Some time ago I came across a use case where a spark structured streaming job required a join with static data located on very large table.
The first approach taken wasn’t really great. Even with small micro-batches, it increased the batch processing time by orders of magnitude.
A (very) simplified example of this case could be a stream of sales events that needs to be merged with additional product information located on a large table of products.
This post is about using mapPartitions to join Spark Structured Streaming data frames with static data.
Approach #1 — Stream-Static Join
The first approach involved a join of the sales events data frame with the static products table.
Unfortunately, the join caused each micro-batch to do a full scan of the product table, resulting in a high batch duration even if the stream had a single record to process.
The code went like this:
// streamingDS = … Sales stream initialization …

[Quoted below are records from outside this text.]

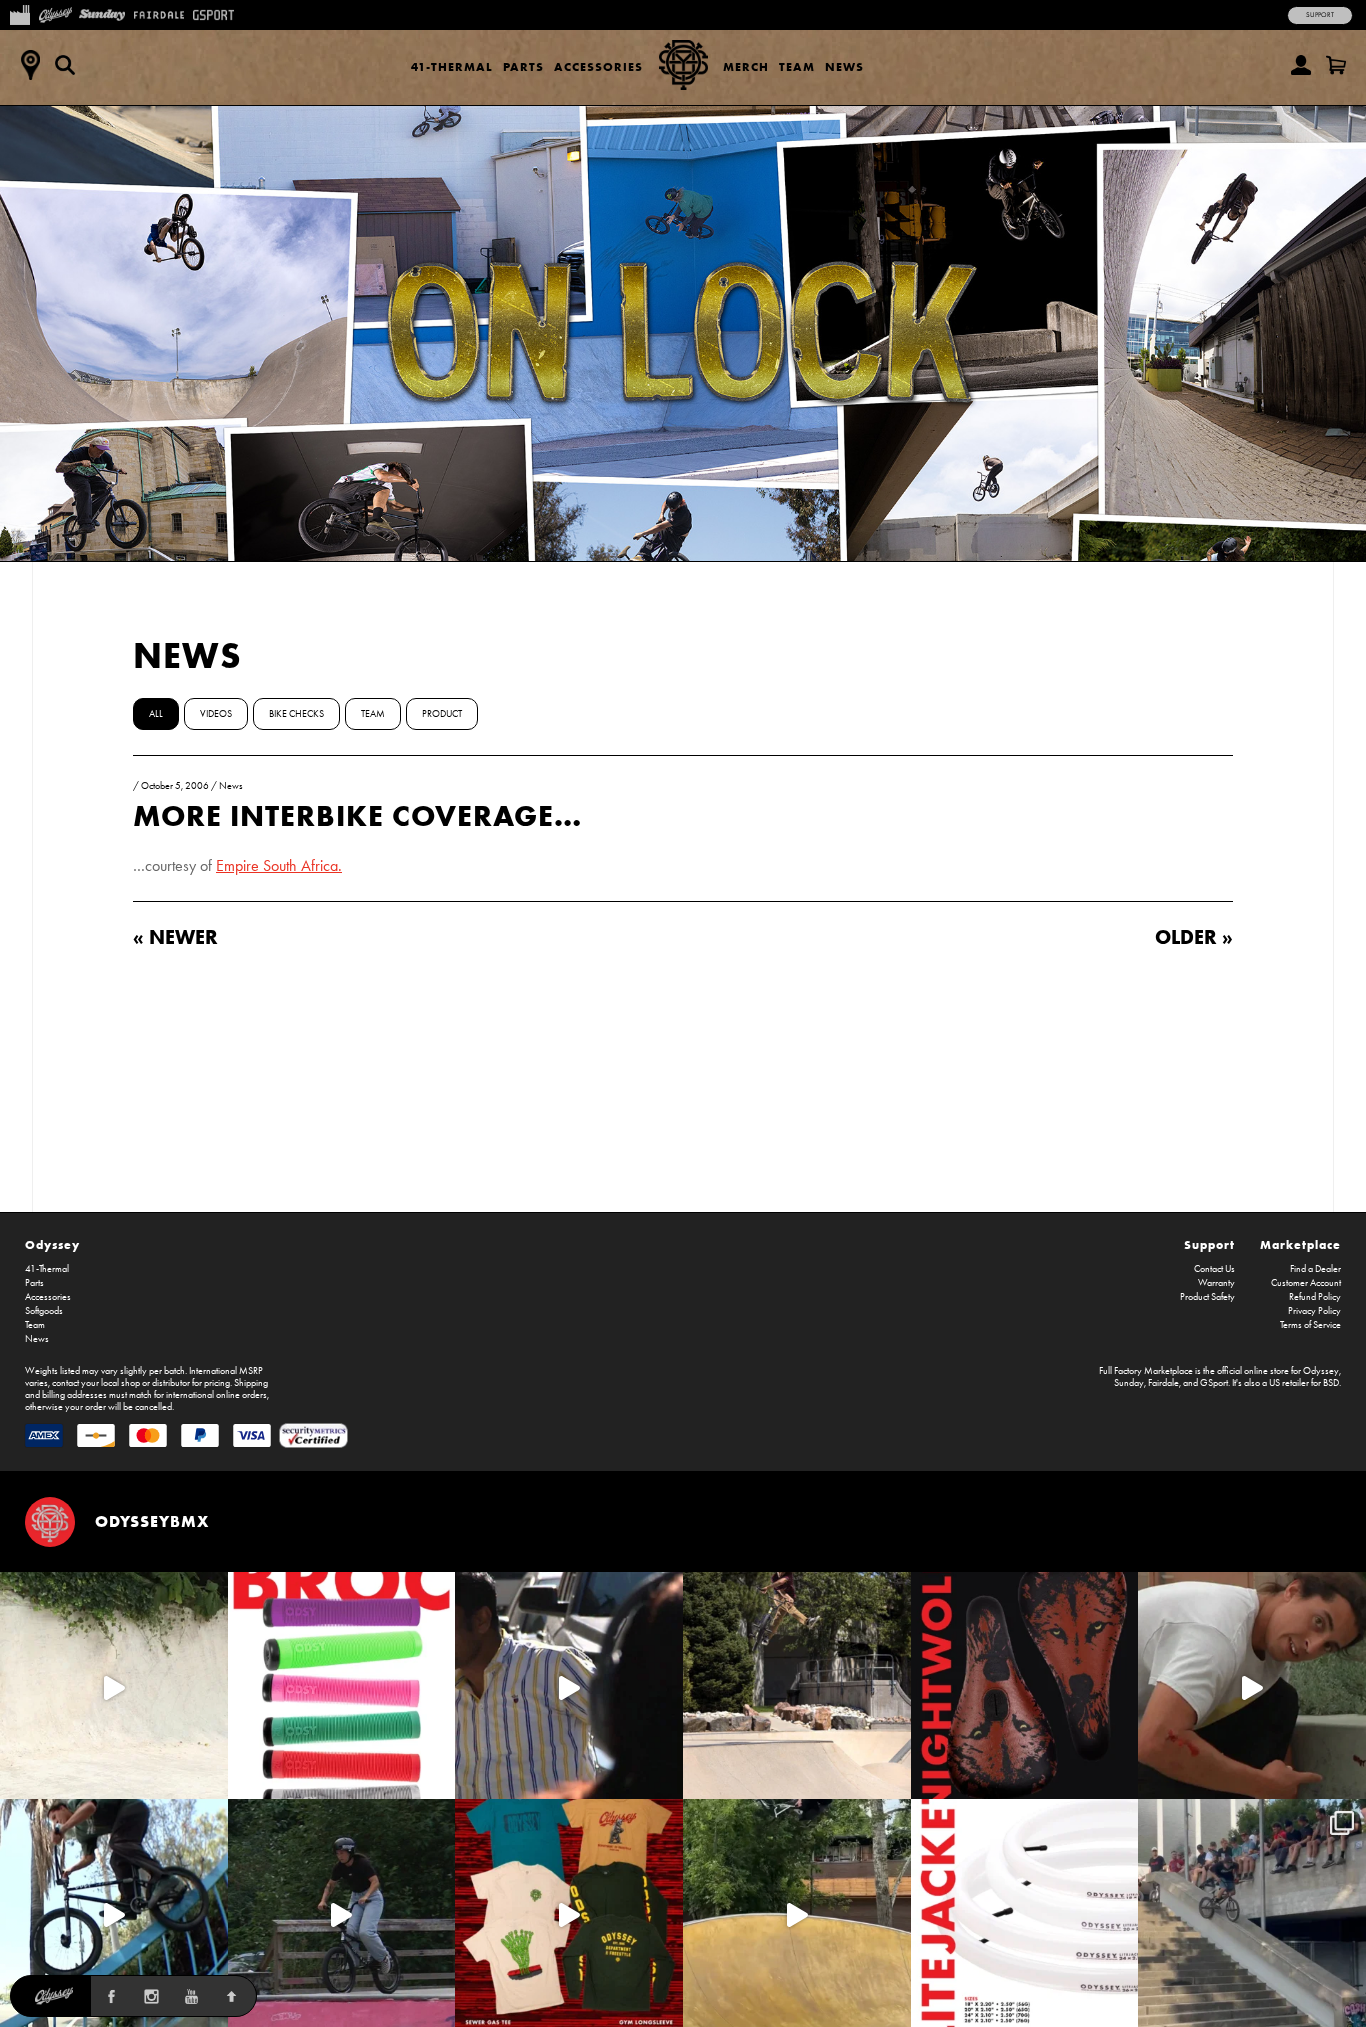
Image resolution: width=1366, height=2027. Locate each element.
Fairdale (1163, 1383)
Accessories (598, 66)
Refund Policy (1315, 1297)
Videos (216, 714)
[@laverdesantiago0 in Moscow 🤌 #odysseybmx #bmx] (797, 1913)
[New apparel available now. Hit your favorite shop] (569, 1913)
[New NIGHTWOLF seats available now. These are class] (1025, 1686)
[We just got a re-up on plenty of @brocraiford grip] (342, 1686)
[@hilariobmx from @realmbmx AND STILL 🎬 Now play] (569, 1686)
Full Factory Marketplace (1146, 1371)
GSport (1214, 1383)
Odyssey (52, 1244)
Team (797, 66)
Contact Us (1214, 1269)
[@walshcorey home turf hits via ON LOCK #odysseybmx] (114, 1686)
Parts (523, 66)
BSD (1331, 1383)
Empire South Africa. (279, 865)
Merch (746, 66)
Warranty (1216, 1283)
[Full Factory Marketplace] (19, 13)
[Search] (65, 65)
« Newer (175, 936)
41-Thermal (452, 66)
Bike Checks (296, 714)
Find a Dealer (1315, 1269)
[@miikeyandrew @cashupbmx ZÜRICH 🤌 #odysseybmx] (1252, 1913)
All (156, 714)
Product (442, 714)
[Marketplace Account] (1301, 65)
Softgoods (44, 1311)
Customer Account (1306, 1283)
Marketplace (1300, 1244)
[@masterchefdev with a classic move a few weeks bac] (797, 1686)
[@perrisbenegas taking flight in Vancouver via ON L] (342, 1913)
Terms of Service (1310, 1325)
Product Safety (1207, 1297)
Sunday (1129, 1383)
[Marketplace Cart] (1336, 65)
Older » (1194, 936)
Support (1320, 15)
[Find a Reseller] (30, 65)
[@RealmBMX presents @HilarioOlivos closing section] (114, 1913)
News (844, 66)
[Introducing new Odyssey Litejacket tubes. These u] (1025, 1913)
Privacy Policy (1314, 1311)
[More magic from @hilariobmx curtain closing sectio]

// Read static product table
val staticDS = spark.read
.format("parquet")
.load("/tmp/prods.parquet").as[Product]
// Join of sales stream with products table
streamingDS
.joinWith(staticDS,
streamingDS("productId")===staticDS("productId") &&
streamingDS("category")===staticDS("category"))
.map{
case (sale,product) => new SaleInfo(sale, Some(product))
}
Using a small demo application, the DAG shows the culprit:
The partitioning of the static table was ignored and thus all rows of all partitions (in this case 5) where read.
The full table scan of the product table added >1min to the micro-batch duration, even if it has only one event.
Approach #2 — mapPartitions
The second approach was based on a lookup to a key-value store for each sale event via Spark mapPartitions operation, which allows you to make data frame/data set transformations at the row level.
Neither Parquet nor Delta tables are suitable for individual key lookup, so the prerequisite for this scenario is to have the product information loaded into a key value store (Mongo DB in this example).
The sample code is a bit more complex, but in certain cases well worth the effort to keep the batch duration low. Especially on small micro-batches.
// streamingDS = … Sales stream initialization …
streamingDS.mapPartitions(partition => {
// setup DB connection
val dbService = new ProductService()
dbService.connect()
partition.map(sale => {
// Product lookup and merge
val product = dbService.findProduct(sale.productId)
new SaleInfo(sale, Some(product))
}).iterator
})
The new batch duration graph shows that the problem is long gone, and we’re back to a short batch duration.
Hope you enjoyed reading! Please let me know if you have better approaches to this problem.
Test details: Spark version 3.2.1 running on Ubuntu 20.04 LTS / WSL2.